Edinburgh Festival Fringe 2015 Theatre Reviews 2 - Ndebele Funeral - Fopur stars / Can I Start Again Please - Four Stars / Fable - Four Stars

Summerhall until August 30

When is a door not a door? In the case of Ndebele Funeral, Zoe Martinson's new play for the New York based Smoke and Mirrors Collaborative company it's when it's a coffin. Set in the Soweto townships which huge swathes of South Africa's black community still call home, a city sickness hangs heavy over Thandi's shack, where she is woken from her slumber, first by a government inspector looking into how she has used the wood allocated to improve her housing situation, then by old college friend Mandisi, whose enthusiasm for twenty-first century pop culture fails to bring Thandi back to being the woman she was before her self-imposed exile.

With Martinson herself playing Thandi, Awoye Timpo's production of her play exposes a loss of faith, not just in Mandisi's sullied devotion to something higher, but more devastatingly in Thandi's wilful self-destruction that is her last gasp for autonomy in her poverty-stricken existence. With the naturalism of each scene broken up by ebullient bursts of South African song, gumboot dancing and out-front monologues, Martinson, Yusef Miller as Mandisi and Jonathan David Martin as the inspector reveal a moving but no less troubling portrait of a post apartheid South Africa where for some life is still very much on the edge

In Can I Start Again Please, two women sit formally side by side wearing frocks ornate enough to suggest they're about to give some polite parlour room recitation. With pages of text spread out on their laps like a musical score, on one level that's exactly what Sue MacLaine's fifty-five minute meditation on how words fail us becomes. As MacLaine and co-performer Nadia Nadarajah relate untranslatable quotes from Wittgenstein both in everyday English and in sign language with coded references to childhood sexual abuse peppered throughout, something darker and more philosophical emerges.

Part performance lecture, part unspoken interrogation of the audience and part purging, MacLaine's piece plays with form as much as content in a production overseen by Jonathan Burrows, described as an outside eye rather than a director. Provocations on what it means to be silent are punctuated by choreographed hand gestures or else Maclaine and Nadrajah ringing hand-bells that only one of them will hear. Wry intellectual gags are delivered in precise, deadpan tones. Even the lack of a question mark in the title seems to be a line of inquiry that goes beyond words to get to a stark and mesmeric dissection of actions that speak a whole lot louder.

When a girl with a magic heart meets a boy with stars in his eyes in Fable, the fact that they were brought together in a West of Scotland village by a dating app rather than fate suggests that opposites attracting in such a way might not quite work out. J is a would-be astronaut grounded by physical limits not of her making. Blair is a small-town boy who'll never get out of town if he's not careful, even though he's too careful by far. As it is, through a series of everyday epiphanies, each opens the other up to infinite possibilities, and they both learn how to soar.

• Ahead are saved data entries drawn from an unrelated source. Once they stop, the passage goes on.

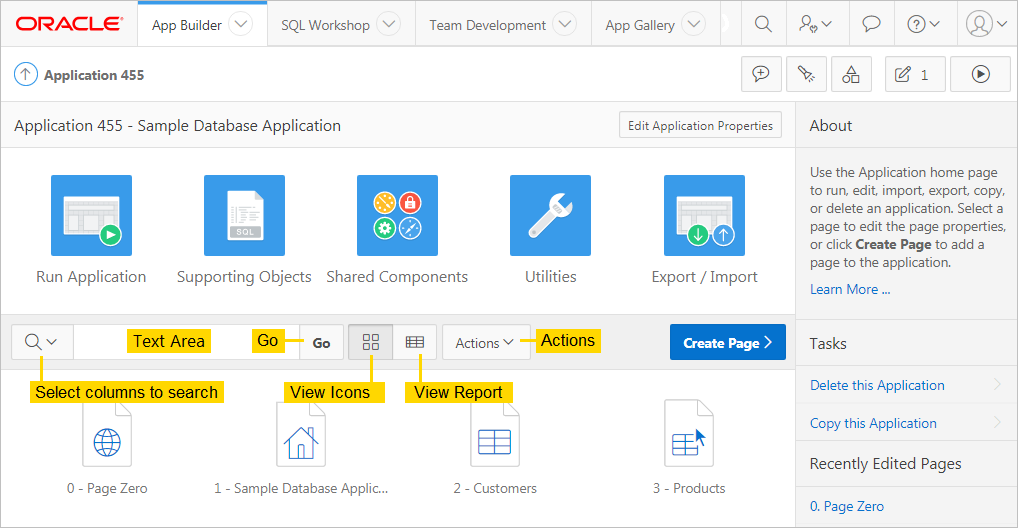Click the search magnifier in top bar
This screenshot has height=528, width=1018.
pos(763,24)
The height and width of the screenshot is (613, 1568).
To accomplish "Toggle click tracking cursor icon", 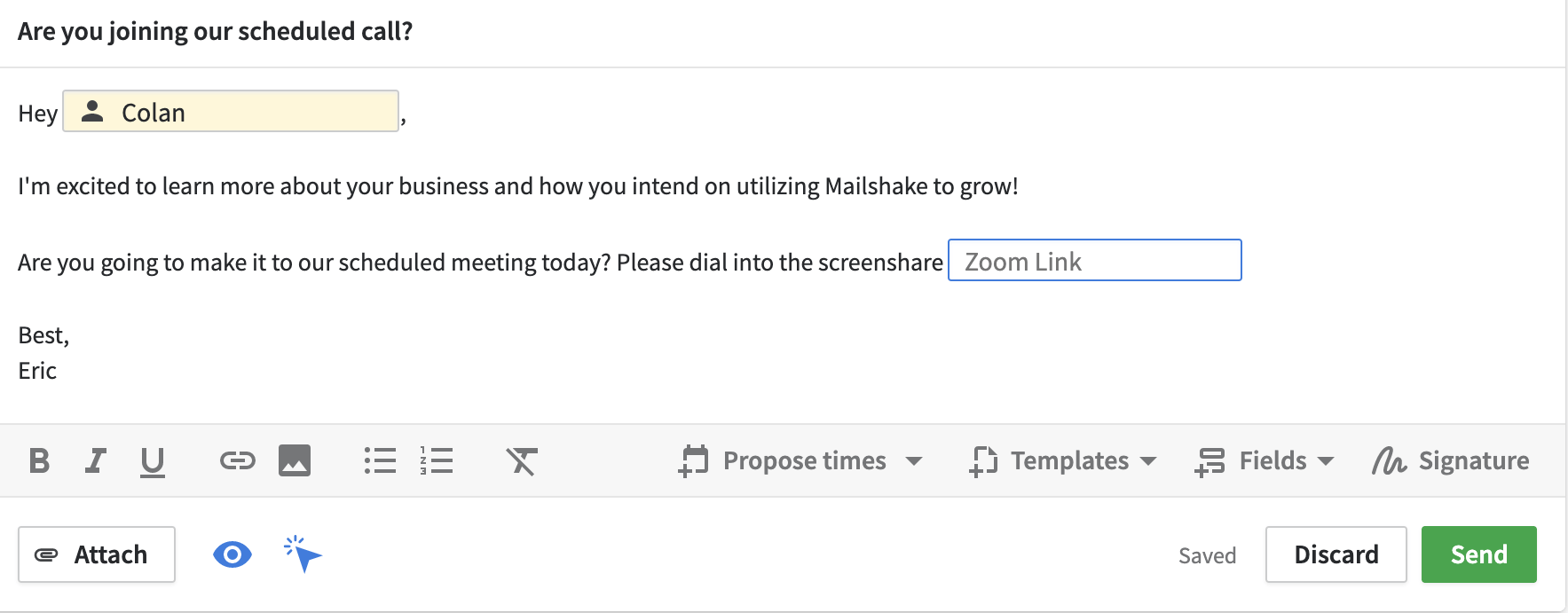I will 303,554.
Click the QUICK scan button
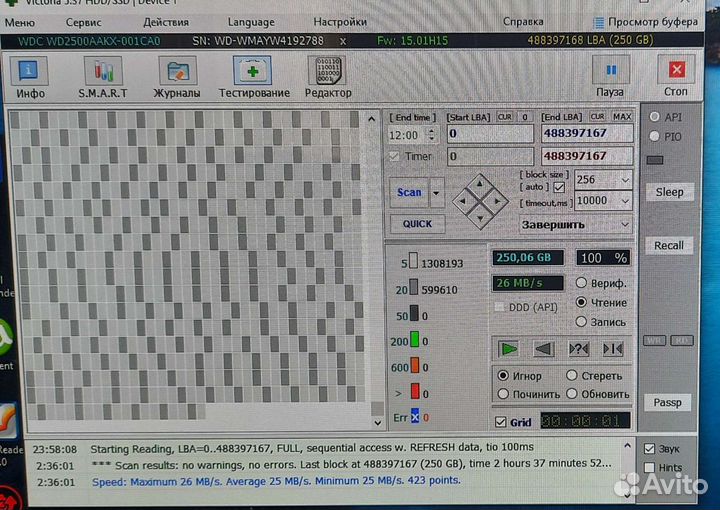The image size is (720, 510). click(x=417, y=224)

The fact that The Flanagan Collective's lo-fi austerity age rom-com manages to go stratospheric using little more than looped guitar patterns played live by Jim Harbourne, who plays Blair, an old-school what-we-did-on-our-hols slideshow and a series of spoken-word style monologues from Veronica Hare as J makes Joe Hufton's production even more charming. There's something quietly anarchic about the show's call to arms to rise above hi-tech led consumer culture and to be everything you want to be. With Harbourne and Hare sparking off each other with a mix of dynamism and vulnerability, whatever the risks it seems to say, the possibilities are endless.

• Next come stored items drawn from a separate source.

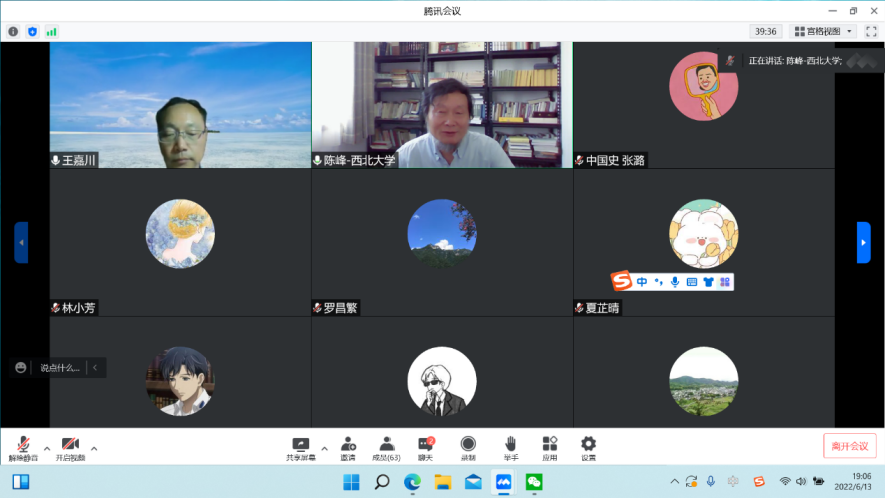Open the 邀请 invite icon
Viewport: 885px width, 498px height.
click(x=347, y=446)
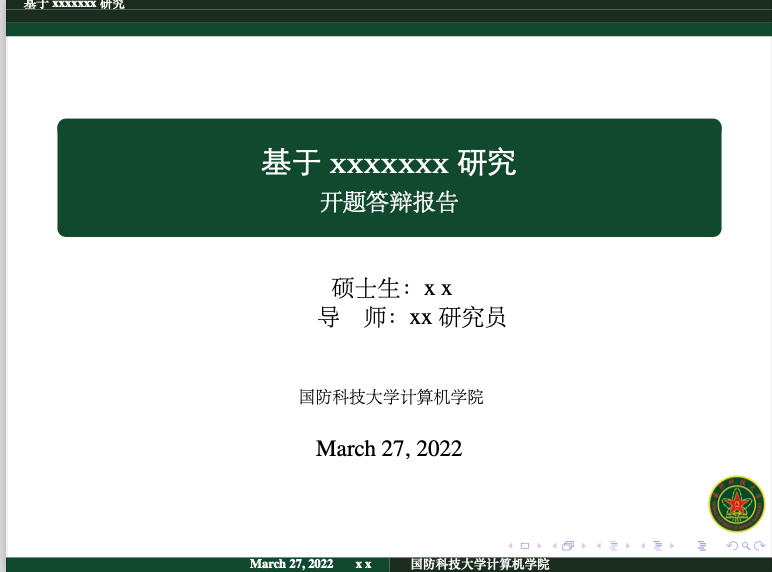This screenshot has width=772, height=572.
Task: Click the university emblem logo
Action: 737,504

The Herald, August 13th 2015

ends






Comments

Popular posts from this blog

The Maids

Dundee Rep

Two sisters sit in glass cases either side of the stage at the start of Eve Jamieson's production of Jean Genet's nasty little study of warped aspiration and abuse of power. Bathed in red light, the women look like artefacts in some cheap thrill waxworks horror-show, or else exhibits in a human zoo. Either way, they are both trapped, immortalised in a freak-show possibly of their own making.

Once the sisters come to life and drape themselves in the sumptuous bedroom of their absent mistress, they raid her bulging wardrobe to try on otherwise untouchable glad-rags and jewellery. As they do, the grotesque parody of the high-life they aspire to turns uglier by the second. When the Mistress returns, as played with daring abandon by Emily Winter as a glamour-chasing narcissist who gets her kicks from drooling over the criminal classes, you can't really blame the sisters for their fantasy of killing her.

Slabs of sound slice the air to punctuate each scene of Mart…

Futureproof 2017

Street Level Photoworks, Glasgow until February 4th 2018
Four stars

Now in its ninth year, Futureproof's showcase of recent graduate photographers from seven Scottish art schools and universities returns to its spiritual home at Street Level, with nineteen artists embracing photo essays, abstraction and constructed narratives. It is Karlyn Marshall's Willies, Beuys and Me that grabs you first. Tucked in a corner, this depiction of a woman impersonating iconic artist Joseph Beuys says much about gender stereotyping, and recalls Manfred Karge's play, Man to Man, in which a German woman took on her dead husband's identity.

The personal and the political converge throughout. Ben Soedera's Foreign Sands contrasts natural resources and the constructed world. Gareth and Gavin Bragdon's The Bragdon Brothers moves onto the carnivalesque streets of Edinburgh. Kieran Delaney's Moments also looks at the apparently ordinary. Matthew Buick goes further afield, as tourists…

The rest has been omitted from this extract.